Your answer should consist of every line in the records that holds "magnifier".

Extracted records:
== Segment start ==

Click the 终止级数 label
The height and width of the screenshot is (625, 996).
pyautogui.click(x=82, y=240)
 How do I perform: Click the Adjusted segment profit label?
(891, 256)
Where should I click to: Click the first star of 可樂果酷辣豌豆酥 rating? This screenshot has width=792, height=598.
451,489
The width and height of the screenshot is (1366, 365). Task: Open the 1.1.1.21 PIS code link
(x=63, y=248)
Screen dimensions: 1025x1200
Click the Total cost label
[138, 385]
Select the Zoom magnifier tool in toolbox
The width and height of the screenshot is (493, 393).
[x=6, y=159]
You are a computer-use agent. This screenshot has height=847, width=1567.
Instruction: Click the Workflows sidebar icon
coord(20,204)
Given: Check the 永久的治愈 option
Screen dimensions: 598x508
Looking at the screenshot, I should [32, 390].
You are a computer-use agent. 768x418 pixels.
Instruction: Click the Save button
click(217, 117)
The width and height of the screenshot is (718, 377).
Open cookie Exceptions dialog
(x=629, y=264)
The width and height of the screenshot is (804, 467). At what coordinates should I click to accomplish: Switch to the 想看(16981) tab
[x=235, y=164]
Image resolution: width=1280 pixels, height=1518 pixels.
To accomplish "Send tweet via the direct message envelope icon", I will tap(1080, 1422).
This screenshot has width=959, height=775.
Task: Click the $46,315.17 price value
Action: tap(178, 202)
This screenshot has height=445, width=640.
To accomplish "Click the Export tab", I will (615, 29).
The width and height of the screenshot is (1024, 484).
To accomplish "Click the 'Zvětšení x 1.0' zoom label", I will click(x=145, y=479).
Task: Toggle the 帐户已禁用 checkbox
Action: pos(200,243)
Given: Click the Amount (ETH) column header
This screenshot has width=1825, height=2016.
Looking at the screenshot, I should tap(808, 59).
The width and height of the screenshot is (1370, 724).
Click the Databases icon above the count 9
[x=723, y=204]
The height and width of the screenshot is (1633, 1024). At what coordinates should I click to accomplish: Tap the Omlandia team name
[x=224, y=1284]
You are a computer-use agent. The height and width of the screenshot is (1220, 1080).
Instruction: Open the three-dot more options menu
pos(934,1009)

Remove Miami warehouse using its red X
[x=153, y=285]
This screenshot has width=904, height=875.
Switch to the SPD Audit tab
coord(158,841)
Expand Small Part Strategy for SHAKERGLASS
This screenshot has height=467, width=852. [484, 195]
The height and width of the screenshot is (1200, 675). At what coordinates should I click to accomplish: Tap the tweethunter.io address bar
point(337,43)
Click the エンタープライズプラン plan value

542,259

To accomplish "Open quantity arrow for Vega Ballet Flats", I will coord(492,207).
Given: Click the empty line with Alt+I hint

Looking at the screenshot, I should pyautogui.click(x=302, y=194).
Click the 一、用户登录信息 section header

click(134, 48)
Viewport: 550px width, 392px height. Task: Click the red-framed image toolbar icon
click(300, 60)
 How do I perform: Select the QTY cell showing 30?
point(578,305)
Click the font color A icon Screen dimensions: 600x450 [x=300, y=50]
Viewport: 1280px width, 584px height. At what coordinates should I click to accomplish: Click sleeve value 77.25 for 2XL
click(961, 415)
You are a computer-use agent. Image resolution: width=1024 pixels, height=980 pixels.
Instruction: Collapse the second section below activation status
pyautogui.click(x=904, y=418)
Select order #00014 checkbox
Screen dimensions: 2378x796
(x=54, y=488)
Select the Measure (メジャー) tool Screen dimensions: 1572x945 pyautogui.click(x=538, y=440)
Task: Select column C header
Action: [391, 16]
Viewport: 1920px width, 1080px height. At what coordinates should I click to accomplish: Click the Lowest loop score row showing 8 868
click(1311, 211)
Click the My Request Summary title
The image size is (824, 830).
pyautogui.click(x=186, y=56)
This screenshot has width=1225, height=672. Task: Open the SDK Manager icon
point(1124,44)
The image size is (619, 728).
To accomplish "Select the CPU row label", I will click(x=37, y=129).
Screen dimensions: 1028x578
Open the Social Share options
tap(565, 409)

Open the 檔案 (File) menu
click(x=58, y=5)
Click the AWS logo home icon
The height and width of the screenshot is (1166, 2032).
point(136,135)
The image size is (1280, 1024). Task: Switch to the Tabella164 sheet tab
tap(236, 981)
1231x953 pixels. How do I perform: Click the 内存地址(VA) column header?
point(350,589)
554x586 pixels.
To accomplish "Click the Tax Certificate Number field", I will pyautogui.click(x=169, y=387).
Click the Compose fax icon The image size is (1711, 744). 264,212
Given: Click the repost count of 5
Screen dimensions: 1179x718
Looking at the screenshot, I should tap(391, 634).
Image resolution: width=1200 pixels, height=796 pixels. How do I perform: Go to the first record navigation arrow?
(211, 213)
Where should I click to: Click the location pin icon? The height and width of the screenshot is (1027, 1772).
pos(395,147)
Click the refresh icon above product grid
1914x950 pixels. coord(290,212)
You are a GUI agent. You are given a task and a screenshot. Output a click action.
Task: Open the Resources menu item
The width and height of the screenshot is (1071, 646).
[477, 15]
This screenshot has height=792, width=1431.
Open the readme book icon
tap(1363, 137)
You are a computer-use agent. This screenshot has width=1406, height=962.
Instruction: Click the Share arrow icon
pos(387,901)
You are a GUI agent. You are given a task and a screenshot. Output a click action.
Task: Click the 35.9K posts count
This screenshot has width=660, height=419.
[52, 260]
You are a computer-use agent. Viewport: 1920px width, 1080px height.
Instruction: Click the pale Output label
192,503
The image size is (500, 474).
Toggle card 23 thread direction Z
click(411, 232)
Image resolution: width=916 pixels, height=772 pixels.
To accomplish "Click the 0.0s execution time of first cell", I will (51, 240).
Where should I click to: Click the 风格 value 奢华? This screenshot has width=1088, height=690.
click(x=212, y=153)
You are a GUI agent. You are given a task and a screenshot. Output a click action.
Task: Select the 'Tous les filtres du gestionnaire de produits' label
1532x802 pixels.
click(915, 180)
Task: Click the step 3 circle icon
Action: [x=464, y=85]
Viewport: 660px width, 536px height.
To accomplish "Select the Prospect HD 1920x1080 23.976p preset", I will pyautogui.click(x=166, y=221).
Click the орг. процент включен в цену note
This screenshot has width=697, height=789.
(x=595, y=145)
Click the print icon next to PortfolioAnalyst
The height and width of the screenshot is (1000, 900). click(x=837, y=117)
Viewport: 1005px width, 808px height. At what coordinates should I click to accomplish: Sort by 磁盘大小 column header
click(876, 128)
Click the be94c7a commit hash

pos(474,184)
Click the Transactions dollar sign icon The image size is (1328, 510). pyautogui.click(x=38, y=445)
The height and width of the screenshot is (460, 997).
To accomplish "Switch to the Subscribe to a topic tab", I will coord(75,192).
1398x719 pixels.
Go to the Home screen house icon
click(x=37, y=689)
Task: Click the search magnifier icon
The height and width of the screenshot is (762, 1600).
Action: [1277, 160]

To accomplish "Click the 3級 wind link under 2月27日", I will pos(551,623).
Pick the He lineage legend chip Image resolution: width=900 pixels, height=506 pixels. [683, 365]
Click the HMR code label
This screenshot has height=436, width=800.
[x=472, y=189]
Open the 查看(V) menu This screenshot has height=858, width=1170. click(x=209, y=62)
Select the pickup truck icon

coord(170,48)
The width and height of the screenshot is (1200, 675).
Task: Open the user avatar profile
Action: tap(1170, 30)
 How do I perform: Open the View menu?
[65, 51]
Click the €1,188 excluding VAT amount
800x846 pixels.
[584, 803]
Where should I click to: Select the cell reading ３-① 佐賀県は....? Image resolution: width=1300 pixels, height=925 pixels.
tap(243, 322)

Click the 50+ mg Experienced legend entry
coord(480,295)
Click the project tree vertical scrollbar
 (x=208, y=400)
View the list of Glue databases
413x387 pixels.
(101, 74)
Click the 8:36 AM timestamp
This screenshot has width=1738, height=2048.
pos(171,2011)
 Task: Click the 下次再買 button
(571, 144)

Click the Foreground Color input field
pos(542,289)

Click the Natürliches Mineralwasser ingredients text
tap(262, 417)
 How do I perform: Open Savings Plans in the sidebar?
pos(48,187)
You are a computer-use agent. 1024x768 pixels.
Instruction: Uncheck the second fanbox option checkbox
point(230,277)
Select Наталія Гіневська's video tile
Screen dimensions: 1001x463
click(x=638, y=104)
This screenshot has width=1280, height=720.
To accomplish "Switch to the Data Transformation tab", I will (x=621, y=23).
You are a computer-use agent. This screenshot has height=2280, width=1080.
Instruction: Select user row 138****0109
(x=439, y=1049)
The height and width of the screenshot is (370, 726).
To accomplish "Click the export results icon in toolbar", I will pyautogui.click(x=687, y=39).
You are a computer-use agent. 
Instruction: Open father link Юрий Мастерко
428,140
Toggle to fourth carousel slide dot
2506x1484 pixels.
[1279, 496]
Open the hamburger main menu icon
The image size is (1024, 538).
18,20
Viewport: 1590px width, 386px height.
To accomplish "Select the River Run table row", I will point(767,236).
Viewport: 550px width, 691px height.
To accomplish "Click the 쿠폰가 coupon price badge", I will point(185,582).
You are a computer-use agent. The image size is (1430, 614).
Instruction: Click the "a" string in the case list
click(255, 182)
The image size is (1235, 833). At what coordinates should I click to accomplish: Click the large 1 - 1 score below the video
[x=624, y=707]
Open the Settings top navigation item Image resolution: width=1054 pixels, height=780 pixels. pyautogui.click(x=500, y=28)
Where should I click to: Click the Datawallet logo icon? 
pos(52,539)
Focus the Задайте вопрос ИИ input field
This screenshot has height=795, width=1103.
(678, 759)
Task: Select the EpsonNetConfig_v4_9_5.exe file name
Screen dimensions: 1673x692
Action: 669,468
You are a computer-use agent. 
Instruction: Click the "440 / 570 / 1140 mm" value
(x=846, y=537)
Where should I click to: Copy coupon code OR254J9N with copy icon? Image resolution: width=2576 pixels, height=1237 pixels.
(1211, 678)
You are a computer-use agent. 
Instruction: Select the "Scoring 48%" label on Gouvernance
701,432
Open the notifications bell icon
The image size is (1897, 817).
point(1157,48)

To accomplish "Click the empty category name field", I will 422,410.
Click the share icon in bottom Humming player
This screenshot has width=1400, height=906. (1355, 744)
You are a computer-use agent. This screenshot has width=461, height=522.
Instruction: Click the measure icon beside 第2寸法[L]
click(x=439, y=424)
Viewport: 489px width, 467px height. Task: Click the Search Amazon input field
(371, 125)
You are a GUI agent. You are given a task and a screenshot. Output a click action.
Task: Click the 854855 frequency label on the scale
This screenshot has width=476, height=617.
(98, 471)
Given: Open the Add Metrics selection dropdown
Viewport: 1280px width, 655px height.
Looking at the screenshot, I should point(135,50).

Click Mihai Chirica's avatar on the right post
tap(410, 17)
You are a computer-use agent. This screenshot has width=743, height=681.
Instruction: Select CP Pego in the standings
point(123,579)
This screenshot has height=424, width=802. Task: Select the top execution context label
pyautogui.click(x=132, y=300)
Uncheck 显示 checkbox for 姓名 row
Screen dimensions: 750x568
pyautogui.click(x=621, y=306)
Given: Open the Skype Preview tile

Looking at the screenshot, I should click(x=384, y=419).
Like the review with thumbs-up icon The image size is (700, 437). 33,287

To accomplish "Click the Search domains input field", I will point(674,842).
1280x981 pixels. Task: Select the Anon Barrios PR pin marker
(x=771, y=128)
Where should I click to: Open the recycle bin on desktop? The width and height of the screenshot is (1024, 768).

== Segment end ==

Final answer:
Select the Zoom magnifier tool in toolbox
Task: Click the search magnifier icon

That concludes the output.